• [Tasks and exercises]
[A] Copy the passage of the Aurora connection guide from "Connect to a" up to and including "availability PostgreSQL cluster.".
[B] Write the next part of the guide on connecting Terraform Enterprise to Aurora, picking up right after its last line.

• [Quoted passage]

★ ★ ★

Connect to a PostgreSQL cluster deployed to Aurora

This topic describes how to connect Terraform Enterprise to a highly-available PostgreSQL cluster deployed to AWS Aurora.

Warning

Connecting to a database cluster is in beta. These instructions describe an example scenario that we tested and verified for non-production use cases. You should evaluate your requirements and business needs to determine the optimal architecture and configurations for your specific environment.

Overview

To connect Terraform Enterprise to a highly-available PostgreSQL cluster deployed to AWS Aurora, deploy the Aurora cluster and specify the cluster endpoint in the Terraform Enterprise configuration.

It is optional, but you can create and run a test workload against Terraform Enterprise to measure the resilience of your high availability PostgreSQL cluster.

AWS Aurora

AWS Aurora is a managed database service that natively supports high-availability and a writer or cluster endpoint that does not require load balancing. Aurora supports read-only endpoints, but Terraform Enterprise does not support them.

Refer to the following topics in the AWS documentation for additional information about Aurora:

Requirements

During testing, the following deployment configuration resulted in seven successful failover recoveries after 10 iterations. Refer to Measure failover resilience for additional information:

Release v202409-1
Operational mode to either active-active or external
Set the TFE_DATABASE_HOST variable an HAProxy load balancer
Set the TFE_DATABASE_RECONNECT_ENABLED to true
Terraform Enterprise nodes hosted on Google Kubernetes Engine (GKE)
Terraform Enterprise deployed to three nodes

Terraform Enterprise does not support RDS proxy.

Deploy an Aurora cluster

Deploy an RDS cluster with Terraform. Refer to rds_cluster documentation in the Terraform registry for configuration instructions.

The following example configuration provisions a cluster called experiment and two cluster instances:

data "aws_availability_zones" "available" {
  state = "available"
}

resource "aws_rds_cluster" "aurora_postgresql" {
  cluster_identifier       = "experiment"
  engine                   = "aurora-postgresql"
  engine_version           = "16.2"
  availability_zones       = slice(data.aws_availability_zones.available.names, 0, 3)

★ ★ ★

• [Information provided]
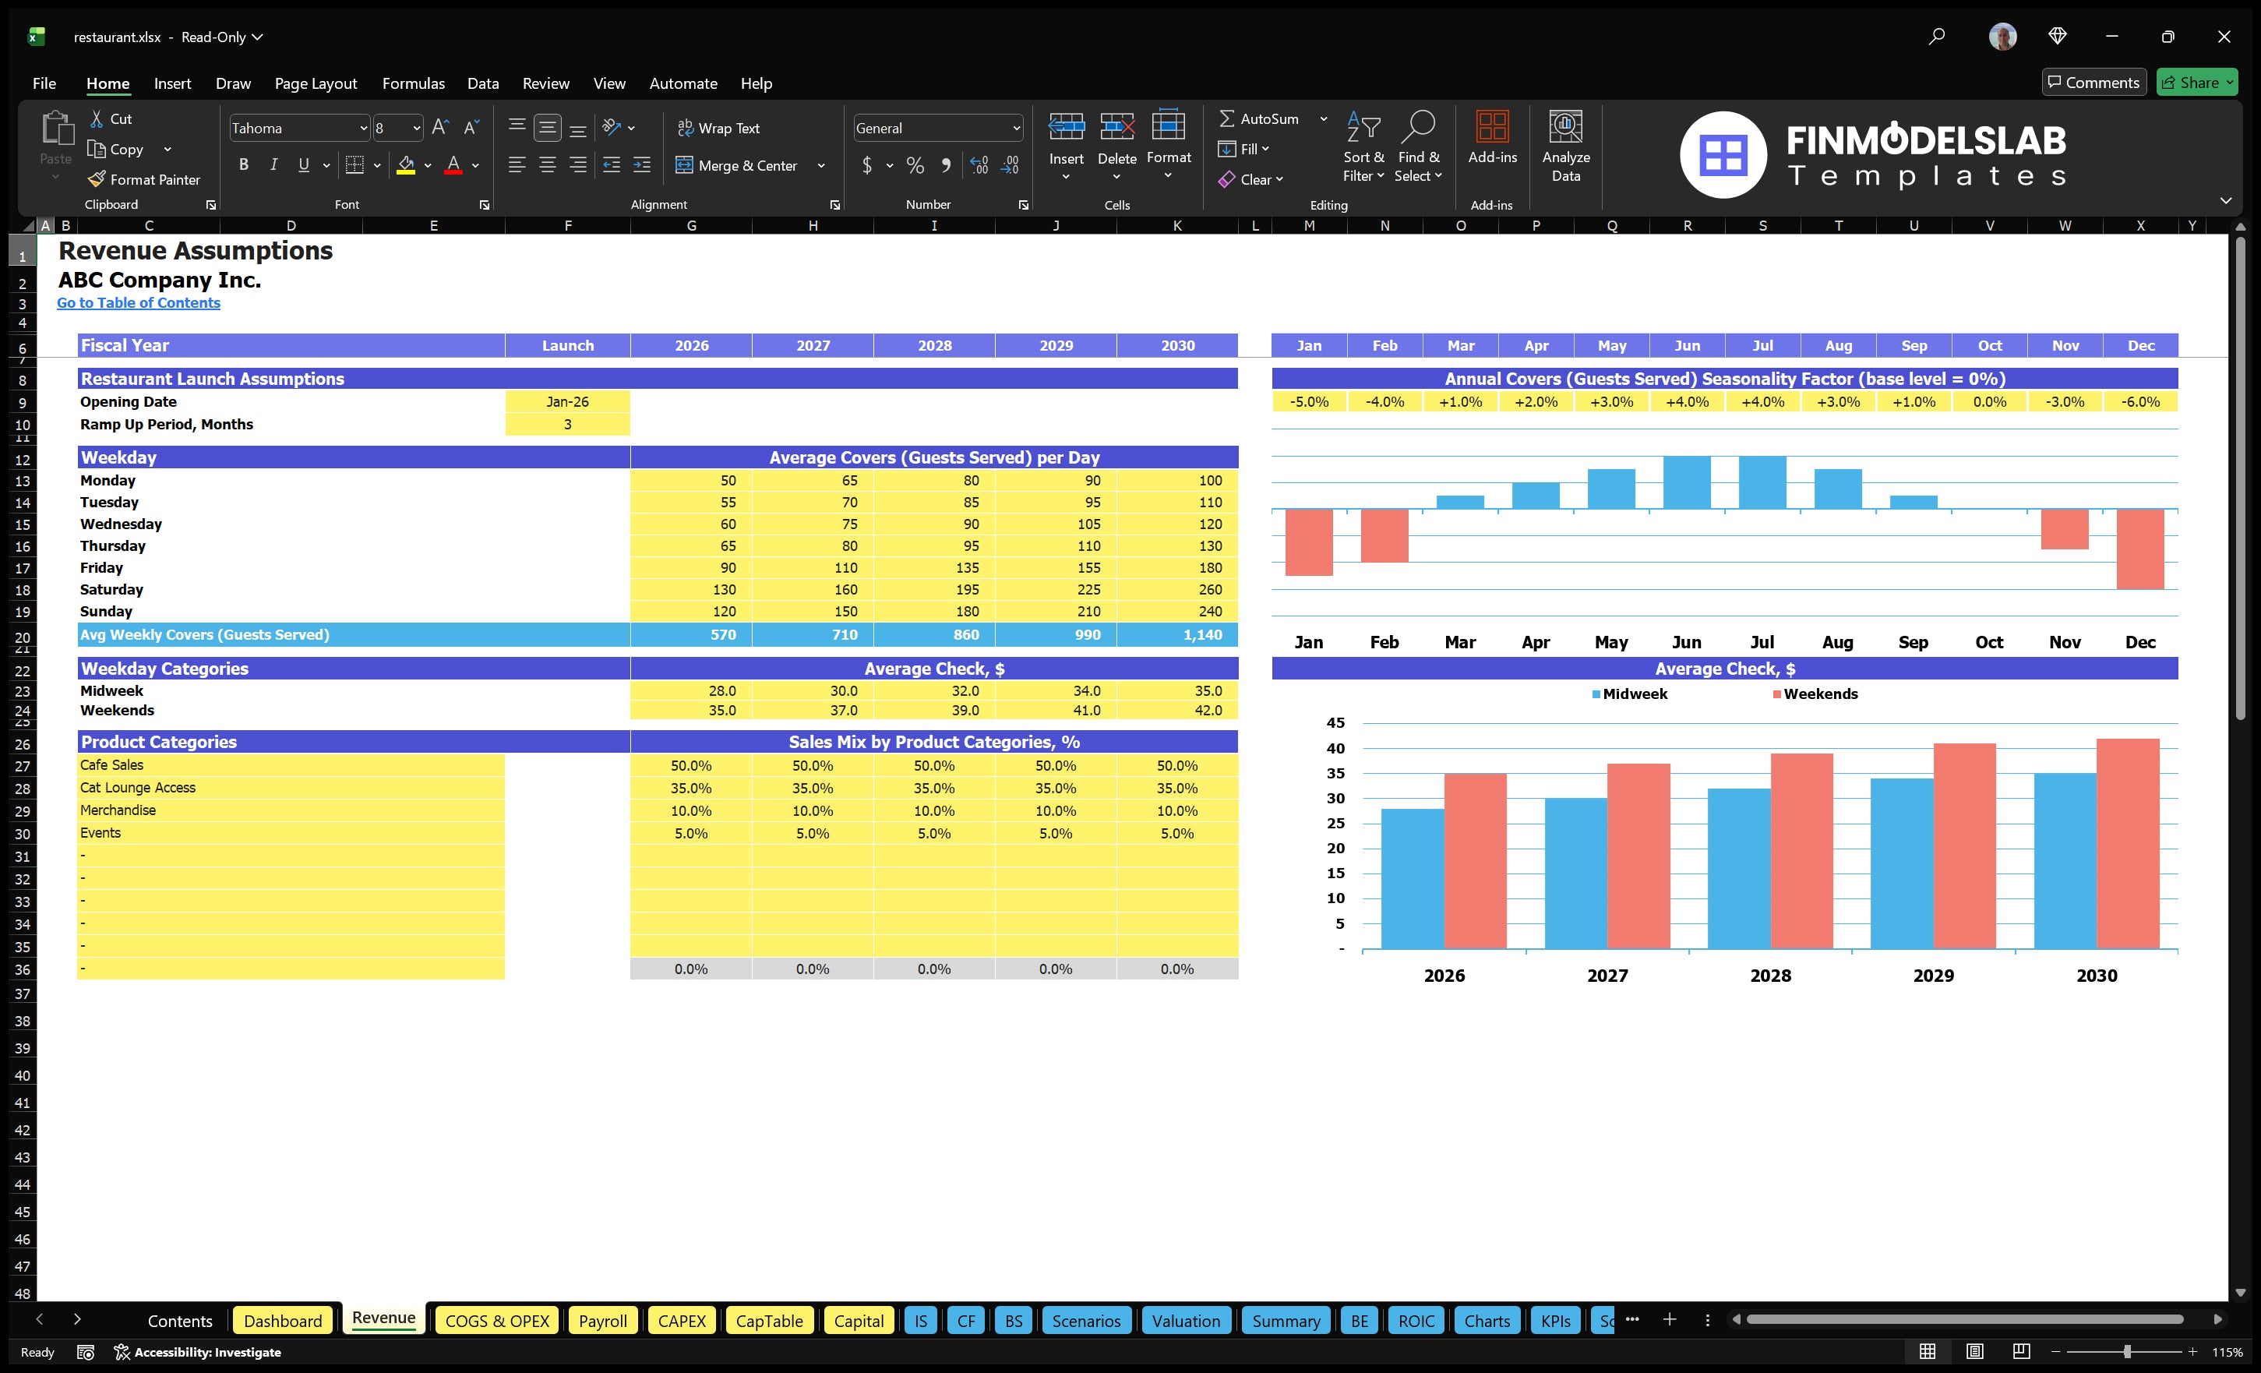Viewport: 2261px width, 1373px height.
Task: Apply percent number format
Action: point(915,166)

★ ★ ★

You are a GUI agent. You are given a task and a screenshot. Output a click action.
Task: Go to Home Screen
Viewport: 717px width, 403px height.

★ ★ ★

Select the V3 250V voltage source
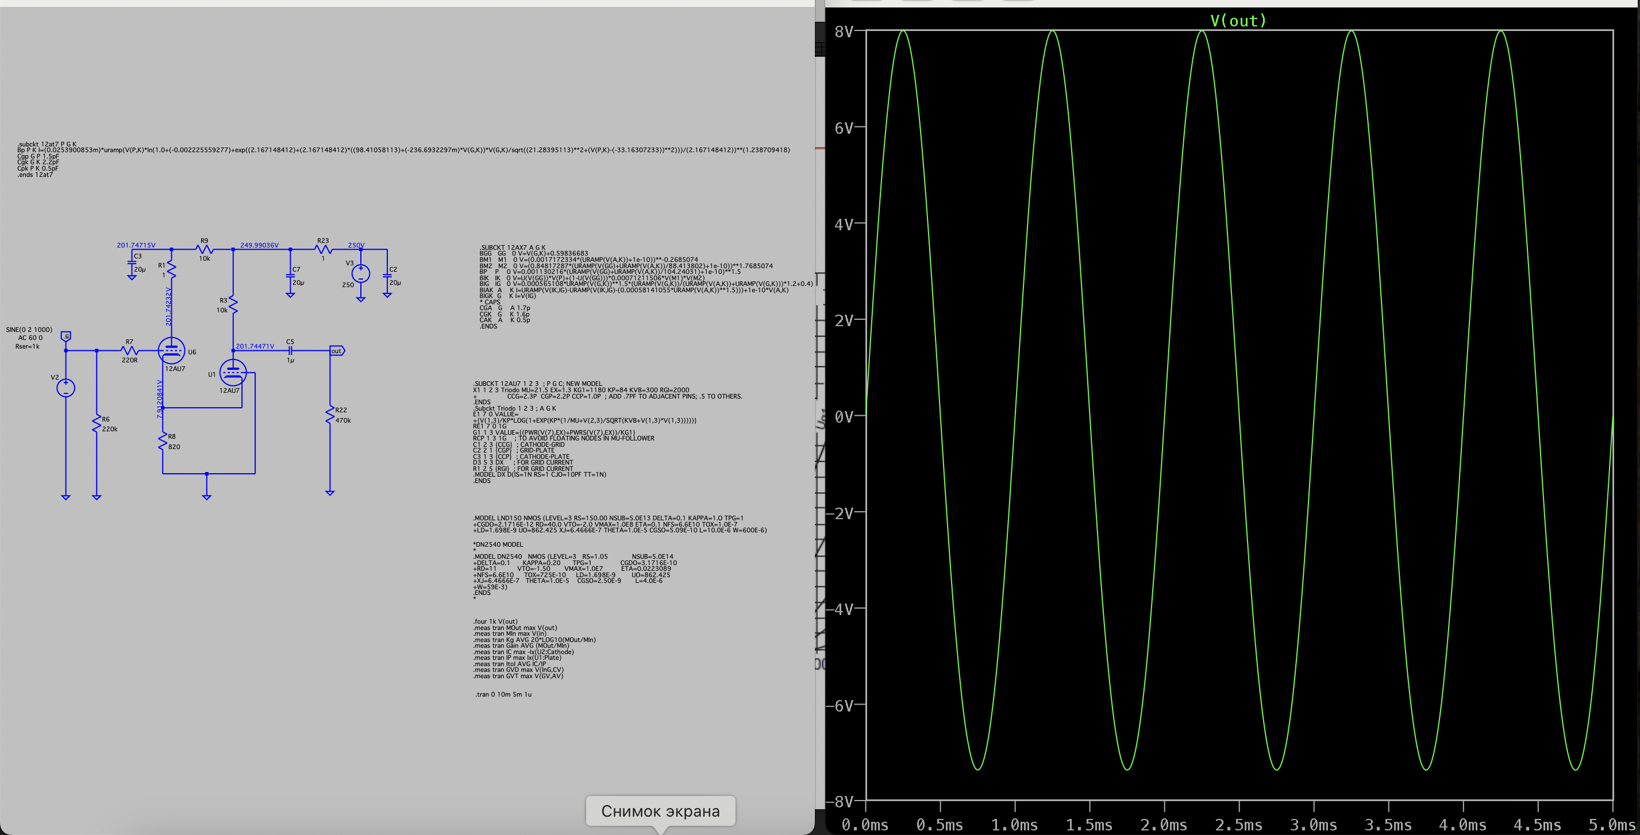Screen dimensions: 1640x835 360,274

★ ★ ★

• [Answer list]
[A]
Connect to a PostgreSQL cluster deployed to Aurora

This topic describes how to connect Terraform Enterprise to a highly-available PostgreSQL cluster deployed to AWS Aurora.

Warning

Connecting to a database cluster is in beta. These instructions describe an example scenario that we tested and verified for non-production use cases. You should evaluate your requirements and business needs to determine the optimal architecture and configurations for your specific environment.

Overview

To connect Terraform Enterprise to a highly-available PostgreSQL cluster deployed to AWS Aurora, deploy the Aurora cluster and specify the cluster endpoint in the Terraform Enterprise configuration.

It is optional, but you can create and run a test workload against Terraform Enterprise to measure the resilience of your high availability PostgreSQL cluster.

[B]
  delete_automated_backups = true
  backup_retention_period  = 1
  deletion_protection      = false
  skip_final_snapshot      = true
  storage_encrypted        = true
  ...
}

resource "aws_rds_cluster_instance" "cluster_instances_n" {
  count              = 2
  identifier         = format("%s-aurora-node-%d", "experiment", count.index + 1)
  cluster_identifier = aws_rds_cluster.aurora_postgresql.id
  instance_class     = "db.r5.xlarge"
  engine             = aws_rds_cluster.aurora_postgresql.engine
  engine_version     = aws_rds_cluster.aurora_postgresql.engine_version
}

Measure failover resilience

You can collect recovery time objective (RTO) data to assess the resilience of your HA system. Refer to the following topics for additional information:

In the example scenario, we executed test workloads against the instance every 15 seconds for 10 iterations. If the workload did not report success within 10 seconds, we consider the instance unhealthy. The instance is also considered non-operational if any run fails. We considered Terraform Enterprise to be fully operational when five consecutive runs finished successfully.

We observed the following outcomes after triggering 10 failovers:

Seven failed over successfully within approximately one minute.
Two failed over and returned to partial operation. 30-50 percent of the runs executed after failover continued to fail, but Terraform Enterprise successfully completed some of those runs. Manually restarting the Terraform Enterprise nodes resolved the issues.
One failover never returned to operation. Manually restarting the Vault process inside the Terraform Enterprise node or fully restarting all nodes resolved the issue.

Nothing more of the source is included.